Activity: What lines of the data below include the word "pixel"? Report them by copying each.
[[ Exercise input open ]]
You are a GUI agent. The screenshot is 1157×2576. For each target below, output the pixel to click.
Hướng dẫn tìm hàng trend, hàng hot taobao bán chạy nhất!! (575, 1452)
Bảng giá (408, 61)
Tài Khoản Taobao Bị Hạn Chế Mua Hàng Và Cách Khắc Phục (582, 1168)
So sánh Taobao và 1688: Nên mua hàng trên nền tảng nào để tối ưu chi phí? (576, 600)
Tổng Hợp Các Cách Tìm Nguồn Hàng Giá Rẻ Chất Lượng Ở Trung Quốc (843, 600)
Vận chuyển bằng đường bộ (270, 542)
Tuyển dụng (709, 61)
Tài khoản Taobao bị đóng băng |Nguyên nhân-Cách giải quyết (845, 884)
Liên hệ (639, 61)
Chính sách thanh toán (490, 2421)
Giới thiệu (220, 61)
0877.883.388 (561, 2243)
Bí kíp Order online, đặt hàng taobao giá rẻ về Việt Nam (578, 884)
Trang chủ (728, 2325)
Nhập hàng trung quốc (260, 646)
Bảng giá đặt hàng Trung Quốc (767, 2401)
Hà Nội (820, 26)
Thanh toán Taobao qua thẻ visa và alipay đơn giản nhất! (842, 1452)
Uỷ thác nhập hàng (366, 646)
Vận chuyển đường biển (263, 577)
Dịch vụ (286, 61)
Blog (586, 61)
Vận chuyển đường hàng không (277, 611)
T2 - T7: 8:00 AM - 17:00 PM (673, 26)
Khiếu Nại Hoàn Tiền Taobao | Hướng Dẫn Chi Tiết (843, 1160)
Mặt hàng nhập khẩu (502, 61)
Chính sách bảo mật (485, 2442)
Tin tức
[[ Exercise input closed ]]
[[ Exercise input open ]]
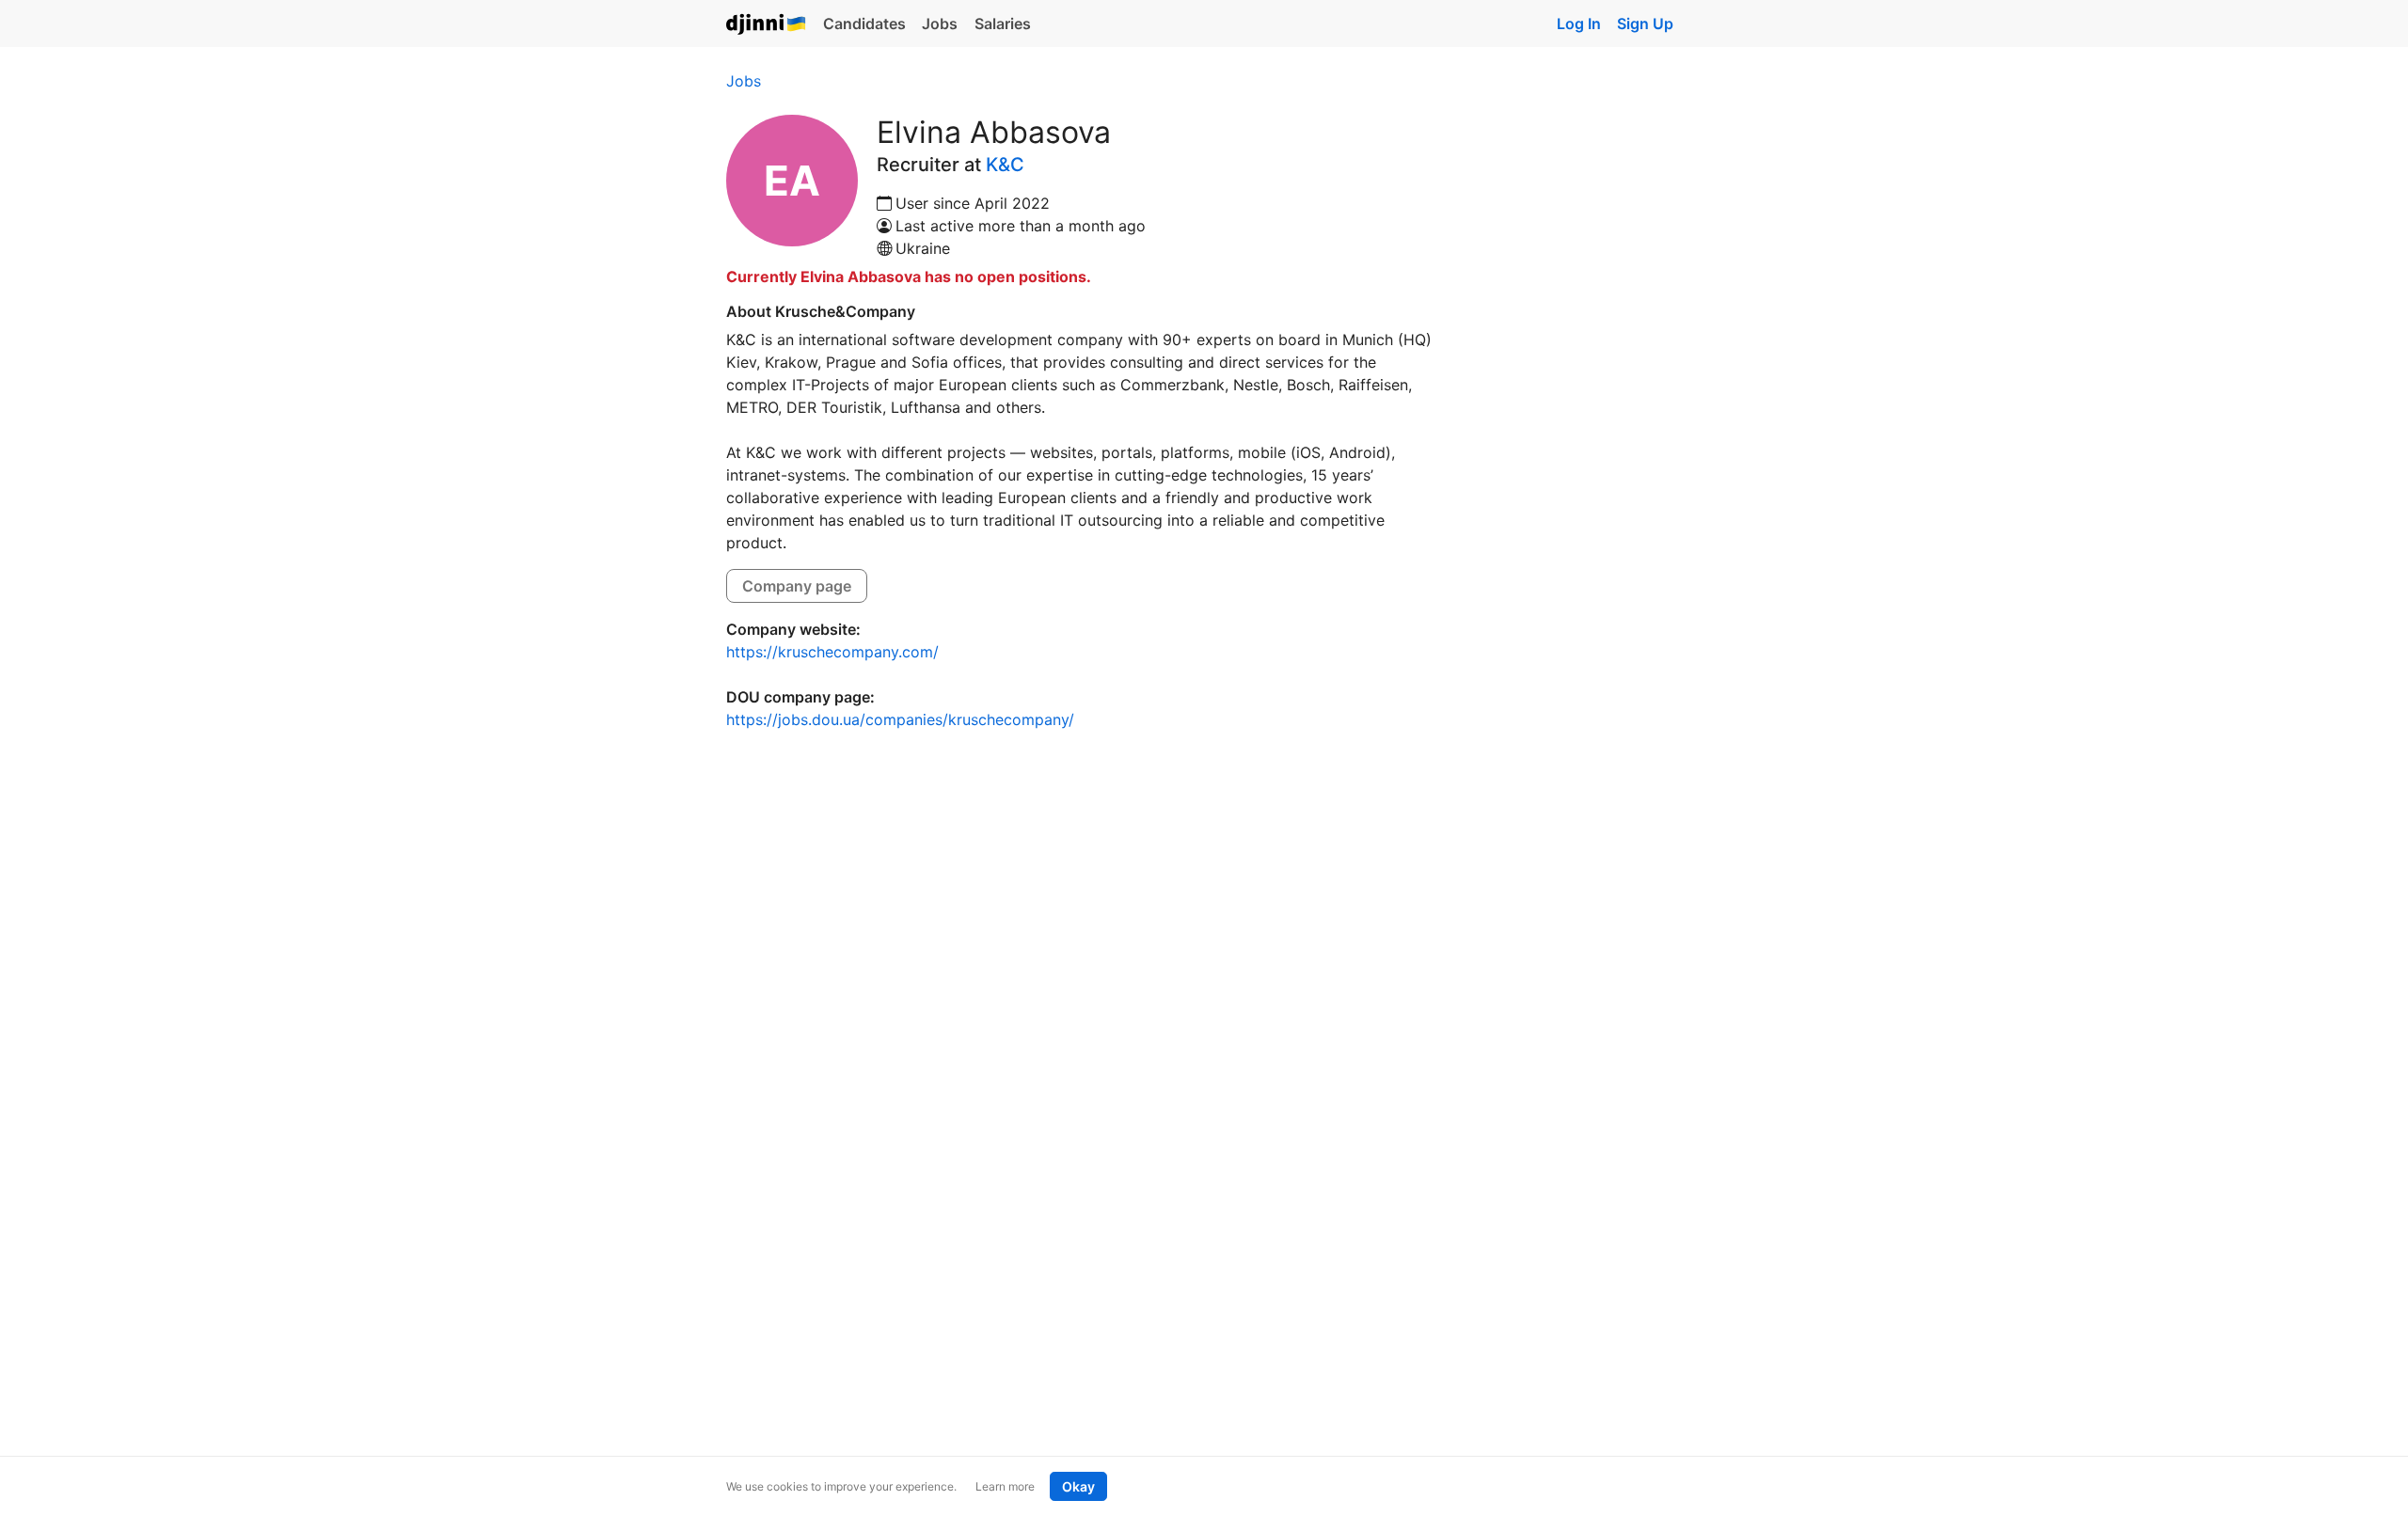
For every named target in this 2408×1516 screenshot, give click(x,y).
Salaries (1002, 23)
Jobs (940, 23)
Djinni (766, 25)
[[ Exercise input closed ]]
[[ Exercise input open ]]
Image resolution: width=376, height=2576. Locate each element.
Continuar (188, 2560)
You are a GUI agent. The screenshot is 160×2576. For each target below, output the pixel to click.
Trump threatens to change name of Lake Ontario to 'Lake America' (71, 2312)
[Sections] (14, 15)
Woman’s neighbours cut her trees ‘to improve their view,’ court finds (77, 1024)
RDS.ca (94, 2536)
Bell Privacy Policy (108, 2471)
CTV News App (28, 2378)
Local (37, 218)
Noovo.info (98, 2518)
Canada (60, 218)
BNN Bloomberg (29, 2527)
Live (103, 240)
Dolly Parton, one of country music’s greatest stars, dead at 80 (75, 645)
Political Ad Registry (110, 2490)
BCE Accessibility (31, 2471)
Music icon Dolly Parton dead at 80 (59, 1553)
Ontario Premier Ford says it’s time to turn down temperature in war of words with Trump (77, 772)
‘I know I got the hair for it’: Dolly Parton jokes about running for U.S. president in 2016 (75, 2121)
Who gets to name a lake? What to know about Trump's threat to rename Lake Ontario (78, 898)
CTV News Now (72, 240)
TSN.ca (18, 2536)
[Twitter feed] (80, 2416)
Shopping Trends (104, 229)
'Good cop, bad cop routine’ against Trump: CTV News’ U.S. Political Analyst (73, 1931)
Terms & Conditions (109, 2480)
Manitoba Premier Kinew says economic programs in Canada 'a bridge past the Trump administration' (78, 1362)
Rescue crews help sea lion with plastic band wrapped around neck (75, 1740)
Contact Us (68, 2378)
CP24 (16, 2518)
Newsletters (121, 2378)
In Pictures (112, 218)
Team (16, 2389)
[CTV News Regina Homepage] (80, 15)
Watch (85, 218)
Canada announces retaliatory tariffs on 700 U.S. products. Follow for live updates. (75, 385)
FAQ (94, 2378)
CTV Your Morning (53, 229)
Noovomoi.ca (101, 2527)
[[ Exercise input closed ]]
Finished task:
You are a GUI agent. The screenshot is 1157×2576. For each target below, output the pixel to click.
You are a GUI agent. The screenshot is 160×2576. For each target below, output the pixel to click.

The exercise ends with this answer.